Gordon was a materials scientist who spent his career studying how structures bear loads and why they fail. This book, first published in 1978, explains those principles to a general reader without requiring any math beyond arithmetic.

The coverage is broad. Gordon explains tension and compression (why a rope works differently from a column), shear and torsion (why beams twist and how to stop them), stress concentration (why cracks propagate and how to design around them), and the properties of different materials (why steel, wood, bone, and spider silk each have strengths that suit specific applications).

Gordon writes with dry British humor and an engineer’s appreciation for things that work well. He admires Gothic cathedrals for their structural logic, explains why biological structures (bones, shells, tendons) are often better designed than human ones, and describes several spectacular engineering failures with the clinical interest of someone who wants to understand what went wrong.

The book is not about formulas. It is about intuition. After reading it, you start noticing structural principles everywhere: why a cardboard box is strong when closed but weak when open, why an egg resists crushing from the ends but cracks easily from the side, why aircraft wings flex instead of staying rigid.
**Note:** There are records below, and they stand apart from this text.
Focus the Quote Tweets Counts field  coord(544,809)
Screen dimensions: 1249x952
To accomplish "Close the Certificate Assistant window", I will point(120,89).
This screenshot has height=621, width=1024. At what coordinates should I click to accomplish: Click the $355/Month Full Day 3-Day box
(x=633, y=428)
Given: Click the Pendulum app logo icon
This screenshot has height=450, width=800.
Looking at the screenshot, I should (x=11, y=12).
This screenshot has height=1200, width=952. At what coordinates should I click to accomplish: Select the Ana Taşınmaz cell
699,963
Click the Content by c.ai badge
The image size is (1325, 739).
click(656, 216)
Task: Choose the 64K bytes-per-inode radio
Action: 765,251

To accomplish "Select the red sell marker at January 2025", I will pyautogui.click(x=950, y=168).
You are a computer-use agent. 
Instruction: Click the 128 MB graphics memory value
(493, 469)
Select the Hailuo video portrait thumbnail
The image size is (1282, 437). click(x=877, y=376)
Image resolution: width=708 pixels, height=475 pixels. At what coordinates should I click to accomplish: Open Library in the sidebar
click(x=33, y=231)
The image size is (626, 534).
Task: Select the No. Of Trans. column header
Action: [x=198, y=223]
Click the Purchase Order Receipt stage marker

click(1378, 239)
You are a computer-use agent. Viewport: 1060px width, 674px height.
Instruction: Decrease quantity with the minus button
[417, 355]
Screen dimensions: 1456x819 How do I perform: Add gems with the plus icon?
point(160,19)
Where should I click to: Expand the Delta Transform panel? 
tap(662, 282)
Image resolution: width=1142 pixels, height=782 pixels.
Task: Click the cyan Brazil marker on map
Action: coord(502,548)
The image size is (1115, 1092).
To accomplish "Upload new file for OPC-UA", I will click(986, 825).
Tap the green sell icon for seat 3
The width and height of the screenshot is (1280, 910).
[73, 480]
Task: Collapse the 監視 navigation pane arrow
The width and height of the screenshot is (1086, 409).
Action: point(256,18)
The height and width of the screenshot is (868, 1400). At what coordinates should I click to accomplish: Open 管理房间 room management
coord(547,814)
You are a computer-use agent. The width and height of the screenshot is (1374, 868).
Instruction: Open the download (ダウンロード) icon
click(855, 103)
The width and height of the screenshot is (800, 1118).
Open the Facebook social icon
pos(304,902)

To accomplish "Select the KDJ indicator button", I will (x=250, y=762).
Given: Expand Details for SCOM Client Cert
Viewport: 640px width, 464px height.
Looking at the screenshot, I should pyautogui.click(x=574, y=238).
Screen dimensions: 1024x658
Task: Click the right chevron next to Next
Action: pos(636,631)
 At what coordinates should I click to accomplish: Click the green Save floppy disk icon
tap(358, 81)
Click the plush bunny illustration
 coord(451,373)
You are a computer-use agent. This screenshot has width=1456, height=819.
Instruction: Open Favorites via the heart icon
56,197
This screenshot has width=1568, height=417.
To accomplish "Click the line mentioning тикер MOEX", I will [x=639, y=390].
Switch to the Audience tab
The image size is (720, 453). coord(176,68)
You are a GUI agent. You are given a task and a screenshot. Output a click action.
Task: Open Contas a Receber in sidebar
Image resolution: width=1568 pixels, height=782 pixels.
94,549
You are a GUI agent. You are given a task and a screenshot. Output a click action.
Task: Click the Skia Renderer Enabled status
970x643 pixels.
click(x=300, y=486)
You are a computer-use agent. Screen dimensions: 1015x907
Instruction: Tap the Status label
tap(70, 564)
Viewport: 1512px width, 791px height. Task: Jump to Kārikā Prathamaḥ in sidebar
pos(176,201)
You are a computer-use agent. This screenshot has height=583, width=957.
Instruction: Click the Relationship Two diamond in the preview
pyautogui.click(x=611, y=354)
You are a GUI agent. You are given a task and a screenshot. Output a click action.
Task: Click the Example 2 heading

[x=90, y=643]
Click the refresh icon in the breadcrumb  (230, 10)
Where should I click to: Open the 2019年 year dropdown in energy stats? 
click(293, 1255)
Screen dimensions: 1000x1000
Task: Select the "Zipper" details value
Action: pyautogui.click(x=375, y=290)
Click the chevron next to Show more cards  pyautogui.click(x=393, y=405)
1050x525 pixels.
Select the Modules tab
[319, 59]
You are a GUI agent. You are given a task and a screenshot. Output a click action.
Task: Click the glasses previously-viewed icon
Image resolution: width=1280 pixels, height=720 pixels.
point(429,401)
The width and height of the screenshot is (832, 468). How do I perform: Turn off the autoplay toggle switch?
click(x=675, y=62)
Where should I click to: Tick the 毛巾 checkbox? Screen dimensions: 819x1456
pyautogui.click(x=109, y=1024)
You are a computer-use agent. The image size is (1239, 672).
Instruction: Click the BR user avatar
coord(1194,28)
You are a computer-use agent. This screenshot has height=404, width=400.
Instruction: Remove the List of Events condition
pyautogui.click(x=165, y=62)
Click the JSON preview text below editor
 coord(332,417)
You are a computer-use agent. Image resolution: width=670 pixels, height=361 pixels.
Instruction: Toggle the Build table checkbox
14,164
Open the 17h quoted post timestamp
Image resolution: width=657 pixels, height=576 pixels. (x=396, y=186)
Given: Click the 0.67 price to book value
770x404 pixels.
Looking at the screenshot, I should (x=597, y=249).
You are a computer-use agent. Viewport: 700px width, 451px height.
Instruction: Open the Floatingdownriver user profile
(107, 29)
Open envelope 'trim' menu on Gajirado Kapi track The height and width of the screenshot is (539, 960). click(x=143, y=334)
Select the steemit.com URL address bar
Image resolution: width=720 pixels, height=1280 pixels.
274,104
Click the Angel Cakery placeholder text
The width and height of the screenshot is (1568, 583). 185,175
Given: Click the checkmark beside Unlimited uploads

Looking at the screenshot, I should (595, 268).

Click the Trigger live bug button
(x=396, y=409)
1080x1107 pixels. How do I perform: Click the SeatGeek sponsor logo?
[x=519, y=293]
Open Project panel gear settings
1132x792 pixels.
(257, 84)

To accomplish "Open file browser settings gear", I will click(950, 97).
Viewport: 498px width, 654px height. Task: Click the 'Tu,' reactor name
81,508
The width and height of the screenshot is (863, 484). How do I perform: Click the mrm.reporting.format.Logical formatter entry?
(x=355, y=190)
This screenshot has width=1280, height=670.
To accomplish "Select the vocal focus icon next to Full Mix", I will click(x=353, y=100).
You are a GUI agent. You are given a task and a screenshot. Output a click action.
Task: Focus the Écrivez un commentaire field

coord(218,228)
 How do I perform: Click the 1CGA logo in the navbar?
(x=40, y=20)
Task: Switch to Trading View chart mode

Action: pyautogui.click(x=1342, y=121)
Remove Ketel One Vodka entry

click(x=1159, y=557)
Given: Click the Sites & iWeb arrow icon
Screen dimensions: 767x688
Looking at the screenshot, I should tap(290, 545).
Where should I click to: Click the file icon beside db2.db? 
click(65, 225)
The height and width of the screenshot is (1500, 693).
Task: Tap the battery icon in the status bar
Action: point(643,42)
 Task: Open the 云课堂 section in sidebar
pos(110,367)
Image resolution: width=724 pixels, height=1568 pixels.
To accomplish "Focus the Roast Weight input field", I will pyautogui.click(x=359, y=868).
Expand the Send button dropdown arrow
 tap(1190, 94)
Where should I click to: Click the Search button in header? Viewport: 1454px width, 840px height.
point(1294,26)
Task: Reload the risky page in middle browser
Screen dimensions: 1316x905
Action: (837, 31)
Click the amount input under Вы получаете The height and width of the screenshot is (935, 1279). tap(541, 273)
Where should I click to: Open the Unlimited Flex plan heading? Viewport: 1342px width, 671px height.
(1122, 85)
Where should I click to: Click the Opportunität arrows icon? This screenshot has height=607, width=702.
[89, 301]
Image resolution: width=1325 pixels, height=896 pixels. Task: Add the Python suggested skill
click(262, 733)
Elon Musk has cited this book as an influence on how he thinks about engineering at SpaceX. For founders who are not engineers, the book provides enough structural intuition to have informed conversations with people who are. For founders who are engineers, it is a refreshingly readable treatment of fundamentals that textbooks make unnecessarily dry.

At about 390 pages, the book is well-paced. The diagrams are simple and helpful. Gordon’s writing style carries you through material that could otherwise be intimidating. It is one of those books that makes you smarter about the physical world without requiring any effort to enjoy.